## Naive Bayes Classifiers

*Naive Bayes* classifiers are a family of classifiers that are quite similar to linear models.  However, they tend to be even faster in training.  The price paid for this efficiency is that Naive Bayes models often provide generalization performance that is slightly worse than *LogisticRegression* and *LinearSVC*.

The reason that Naive Bayes models are so efficient is that they learn parameters by looking at each feature individually and collect simple per-class statistics from each feature.  

There are 3 kinds of Naive Bayes classifiers implemented in scikit-learn:
- GaussianNB (can be applied to any continuous data)
- BernoulliNB (assumes binary data)
- MultinomialNB (assumes integer count data, like how many times a word appears in a sentence)

### BernoulliNB

The BernoulliNB Classifier counts how often every feature of each class is not zero.

Here, we have 4 data points, with 4 binary features each.  There are 2 classes, 0 and 1.  

For class 0 (the first and third data points):
- the first feature is zero 2 times and nonzero 0 times
- the second feature is zero 1 time and nonzero 1 time
- the third feature is zero 2 times and nonzero 0 times
- the fourth feature is zero 0 times and nonzero 2 times

For class 1 (the second and fourth data points):
- the first feature is zero 0 times and nonzero 2 times
- the second feature is zero 2 times and nonzero 0 times
- the third feature is zero 0 times and nonzero 2 times
- the fourth feature is zero 1 time and nonzero 1 time

In [2]:
# Standard imports
import numpy as np
import matplotlib.pyplot as plt
import pandas as pd
import scipy as sp
import sklearn
from IPython.display import display
import mglearn

# Don't display deprecation warnings
import warnings
warnings.filterwarnings('ignore')

In [3]:
X = np.array([[0, 1, 0, 1],
              [1, 0, 1, 1],
              [0, 0, 0, 1],
              [1, 0, 1, 0]])
y = np.array([0, 1, 0, 1])

Counting the nonzero entries per class in essence looks like this:

In [4]:
counts = {}
for label in np.unique(y):
    # Iterate over each class
    # Count (sum) entries of 1 per feature
    counts[label] = X[y == label].sum(axis=0)
    
print("Feature counts:\n", counts)

Feature counts:
 {0: array([0, 1, 0, 2]), 1: array([2, 0, 2, 1])}


The other two Naive Bayes models, *MultinomialNB* and *GaussianNB*, are slightly different in what kind of statistics they compute.  *MultinomialNB* takes into account the average value of each feature for each class, while *GaussianNB* stores the average value as well as the standard deviation of each feature for each class.

To make a prediction, a data point is compared to the statistics for each of the classes, and the best matching class is predicted.  Interestingly, for both *MultinomialNB* and *BernoulliNB*, this leads to a prediction formula that is the same as the linear models.

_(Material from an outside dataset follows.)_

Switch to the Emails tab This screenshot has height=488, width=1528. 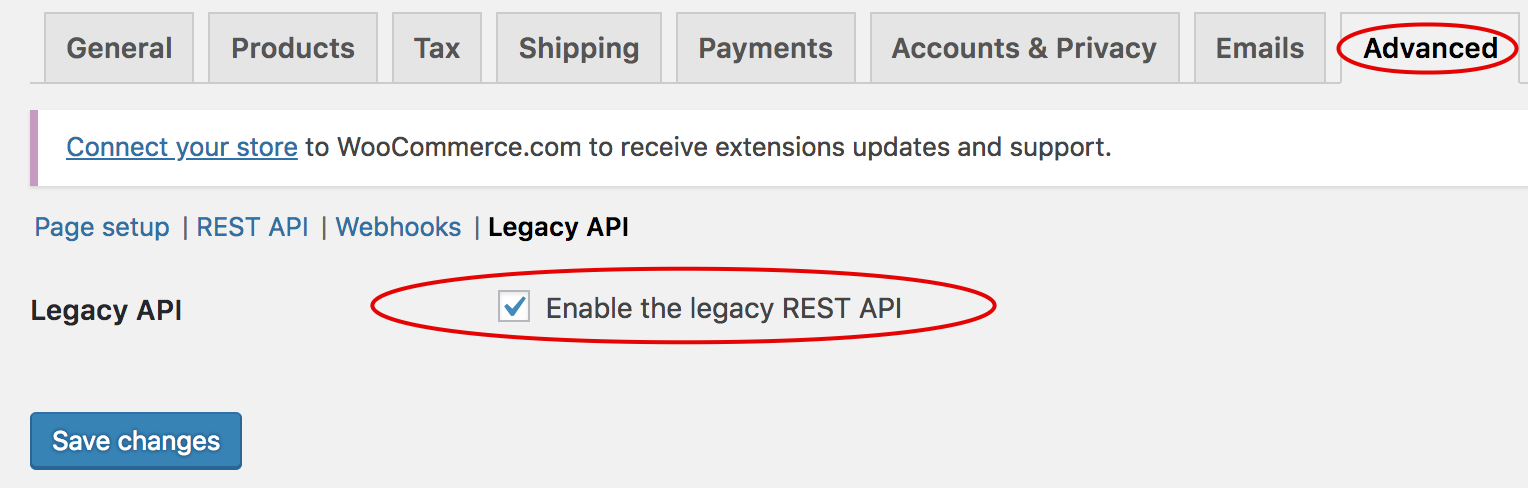pos(1260,48)
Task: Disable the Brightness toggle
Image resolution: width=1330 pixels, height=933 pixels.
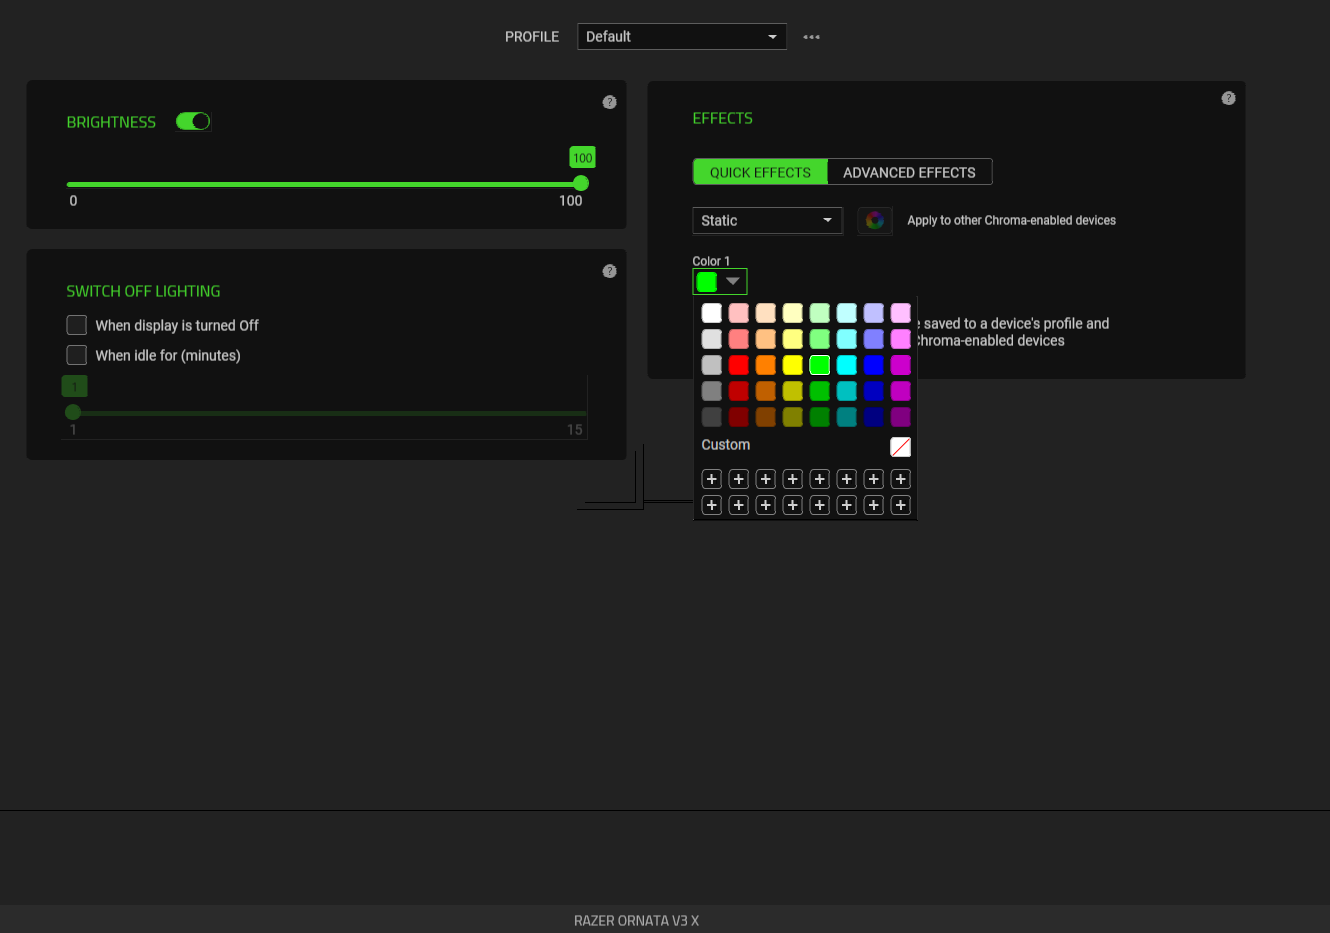Action: click(x=192, y=121)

### Strengths, Weaknesses, and Parameters

*MultinomialNB* and *BernoulliNB* have a single parameter, *alpha*, which controls model complexity.  The way *alpha* works is that the algorithm adds to the data *alpha* many virtual data points that have positive values for all the features.  The results in a "smoothing" of the statistics.

A large *alpha* means more smoothing, resulting in less complex models.  Setting *alpha* isn't critical for good performance, but tuning it usually improves accuracy somewhat.

*GaussianNB* is mostly used on very high-dimensional data, while the other 2 variants of Naive Bayes are widely used for sparse data such as text.  *MultinomialNB* usually performs better than *BernoulliNB*, particularly on datasets with a relatively large number of nonzero features.

The Naive Bayes models share many of the strengths and weaknesses of the linear models.  They are very fast to train and predict, and the training procedure is easy to understand.  The models work very well with high-dimensional sparse data and are relatively robust to the parameters.  Naive Bayes models are great baseline models and are often used on very large datasets, where training even a linear model might take too long.